M. Saif Islam সাইফ ইসলাম | |
Education: | BSc, Physics, 1994, Middle East Technical University MSc., Physics, 1996, Bilkent University MSc., Electrical Engineering, 1999, Ph.D., Electrical Engineering, 2001, University of California, Los Angeles |
Website: | https://www.ece.ucdavis.edu/~saif/ |
Workplaces: | University of California, Davis |
M. Saif Islam is a Bangladeshi-American engineering professor of Electrical and Computer Engineering at the University of California, Davis.
Islam earned his Bachelor of Science degree from Middle East Technical University and his first Master's degree from Bilkent University. Islam then traveled to the United States and received his PhD degree in Electrical Engineering from University of California, Los Angeles.[1]

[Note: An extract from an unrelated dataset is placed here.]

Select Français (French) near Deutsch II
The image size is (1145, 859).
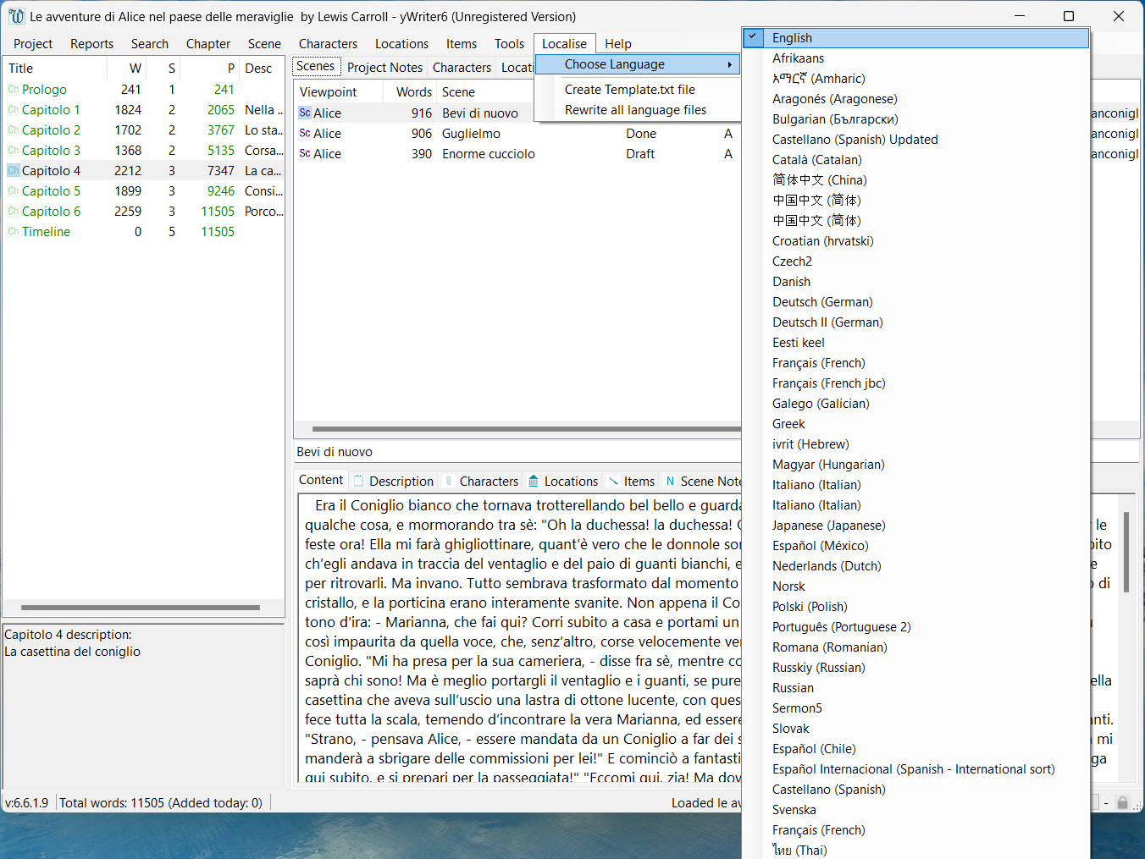[818, 363]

Upon completing his formal education, Islam remained in California and worked for the Optical Networking Research group of JDS Uniphase Corporation and the Quantum Science Research group of the Hewlett-Packard Laboratories during 2001–04. Subsequently, he accepted a faculty position at the University of California, Davis in 2004.[1] As a professor in the Department of Electrical and Computer Engineering, Islam and his research team demonstrated the first 3D transistor array based on horizontally suspended silicon nano-bridges.[2] He co-founded two start-up companies based on his inventions with the support of UC Davis, UC Office of the President, and Nevada Institute for Renewable Energy Commercialization (NIREC). He was elected a Fellow of the National Academy of Inventors (NAI) for his role as the co-founder of Atocera, a start-up that plans to bring its silicon surgical and razor blades to market as a less expensive alternative to ceramic and diamond blades.[3] Atocera received Sacramento Regional Innovation Award for Advanced Manufacturing in 2018.[4] He also demonstrated the conversion of vertically oriented light waves into an ensemble of laterally oriented collective guided light beams in semiconductor thin films by integrating a 2D periodic array of nanoscale holes and implemented such slowly propagating trapped-light to enhance photon material interaction in ultrafast and highly efficient photodetectors.[5]
Islam has authored and co-authored more than 250 scientific papers, chaired 33 scientific conferences and symposiums sponsored by MRS, SPIE, and IEEE; and holds 42 US, and international patents as an inventor/co-inventor. He received NSF Faculty Early Career Award, Outstanding Junior Faculty Award, and Mid-Career Research Faculty Award, IEEE Professor of the Year, and the University of California, Davis Academic Senate Distinguished Teaching Award- the highest teaching honor the university bestows on its faculties.
In 2018, Islam was elected to three academic societies; the Engineering Section of the American Association for the Advancement of Science (AAAS);[6] the Optical Society of America (OSA)[7] and Society of Photo-Optical Instrumentation Engineers (SPIE).[8] The following year, he was also elected to the Institute of Electrical and Electronics Engineers (IEEE) for the development of novel sensors and ultra-fast photodetectors.[9]
Islam served as the Chair of Department of Electrical and Computer Engineering of UC Davis during 2017–20 and as the Director of the Northern California Nanotechnology Center during 2012–15. He served as an Associate Editors for IEEE Photonics Journal and IEEE Transactions on Nanotechnology. In 2020, Islam was appointed from associate editor to Senior Editor of the journal IEEE Access.[10]